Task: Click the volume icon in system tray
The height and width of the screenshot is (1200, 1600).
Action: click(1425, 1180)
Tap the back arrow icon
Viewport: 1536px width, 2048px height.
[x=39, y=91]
= = = = =
▸ **WHAT YOU WILL DO**: Reproduce the entries above line for line, without changing anything.

▸ **RESULT OF THIS TASK**:
Task: Click the volume icon in system tray
The height and width of the screenshot is (1200, 1600).
Action: click(1425, 1180)
Tap the back arrow icon
Viewport: 1536px width, 2048px height.
[x=39, y=91]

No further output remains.